## Your objective
Pull out every line below that contains the string "Instruction", and copy each one unchanged.

## Data
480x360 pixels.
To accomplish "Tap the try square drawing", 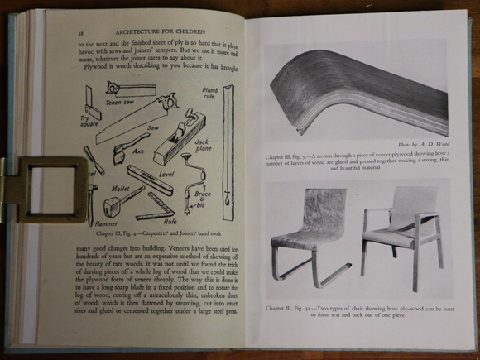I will (x=92, y=103).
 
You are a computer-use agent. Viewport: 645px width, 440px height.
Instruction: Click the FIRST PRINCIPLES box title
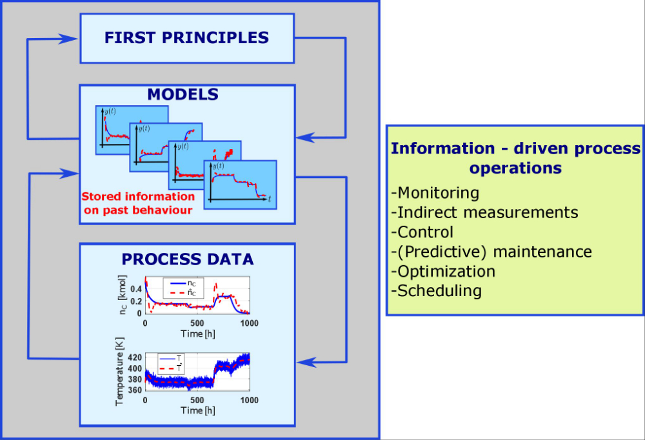pyautogui.click(x=186, y=37)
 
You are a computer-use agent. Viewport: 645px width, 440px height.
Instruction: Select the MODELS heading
pyautogui.click(x=183, y=95)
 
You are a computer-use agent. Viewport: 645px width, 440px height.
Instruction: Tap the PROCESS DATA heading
pyautogui.click(x=188, y=259)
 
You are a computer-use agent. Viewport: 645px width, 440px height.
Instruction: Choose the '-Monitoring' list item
pyautogui.click(x=435, y=192)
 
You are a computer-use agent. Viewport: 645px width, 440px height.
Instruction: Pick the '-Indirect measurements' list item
pyautogui.click(x=484, y=212)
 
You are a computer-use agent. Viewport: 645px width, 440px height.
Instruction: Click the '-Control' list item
pyautogui.click(x=422, y=232)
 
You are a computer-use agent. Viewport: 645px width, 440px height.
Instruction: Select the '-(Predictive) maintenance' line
pyautogui.click(x=491, y=251)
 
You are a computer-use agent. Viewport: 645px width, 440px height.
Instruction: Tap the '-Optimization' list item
pyautogui.click(x=443, y=271)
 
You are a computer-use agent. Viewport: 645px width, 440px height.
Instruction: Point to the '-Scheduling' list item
pyautogui.click(x=436, y=290)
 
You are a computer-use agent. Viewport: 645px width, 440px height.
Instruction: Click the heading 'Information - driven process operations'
pyautogui.click(x=516, y=158)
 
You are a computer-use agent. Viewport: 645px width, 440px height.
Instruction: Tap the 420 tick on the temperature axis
pyautogui.click(x=135, y=357)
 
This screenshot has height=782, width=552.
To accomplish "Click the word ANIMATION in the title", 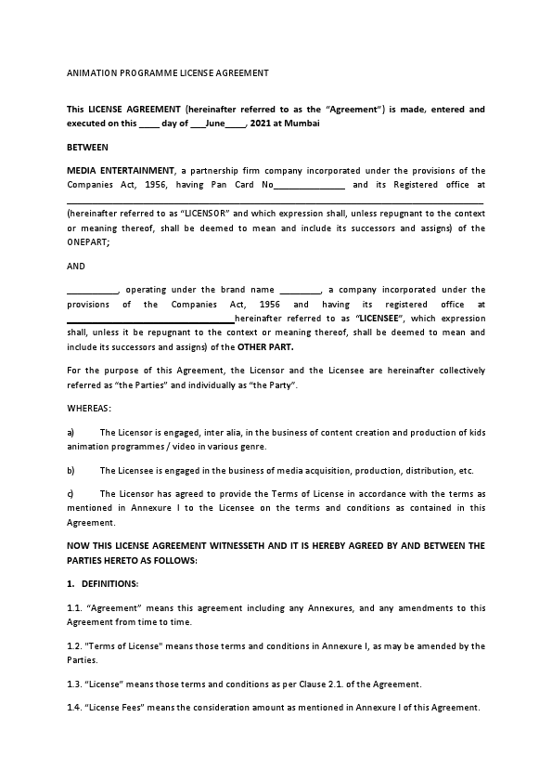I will coord(89,72).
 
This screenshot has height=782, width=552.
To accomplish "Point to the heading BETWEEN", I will coord(87,147).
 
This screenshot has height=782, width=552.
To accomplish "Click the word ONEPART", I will coord(87,242).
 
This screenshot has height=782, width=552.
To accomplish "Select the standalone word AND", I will coord(76,266).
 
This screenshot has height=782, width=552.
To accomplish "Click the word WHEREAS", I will coord(88,408).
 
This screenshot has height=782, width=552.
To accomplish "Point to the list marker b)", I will coord(71,470).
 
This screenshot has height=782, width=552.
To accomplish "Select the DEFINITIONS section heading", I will coord(109,583).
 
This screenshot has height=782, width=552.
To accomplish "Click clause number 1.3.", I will coord(75,684).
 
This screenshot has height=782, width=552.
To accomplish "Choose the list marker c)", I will coord(71,493).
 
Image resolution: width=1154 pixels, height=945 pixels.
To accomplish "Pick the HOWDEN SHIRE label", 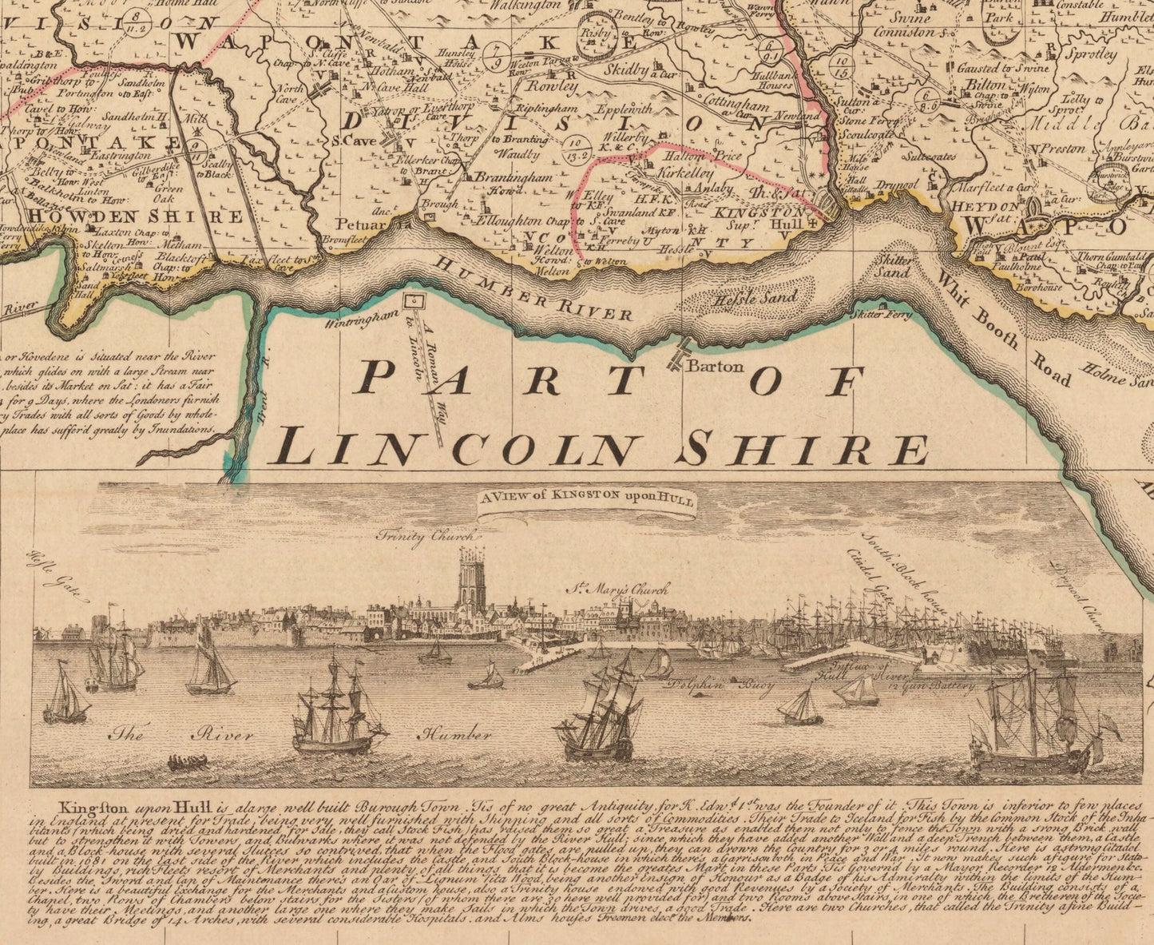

## Answer to this problem
Instruction: Click the FIRST PRINCIPLES box title
Instruction: Select the MODELS heading
Instruction: Tap the PROCESS DATA heading
Instruction: Choose the '-Monitoring' list item
Instruction: Pick the '-Indirect measurements' list item
Instruction: Click the '-Control' list item
Instruction: Select the '-(Predictive) maintenance' line
Instruction: Tap the '-Optimization' list item
Instruction: Point to the '-Scheduling' list item
Instruction: Click the heading 'Information - driven process operations'
Instruction: Tap the 420 tick on the temperature axis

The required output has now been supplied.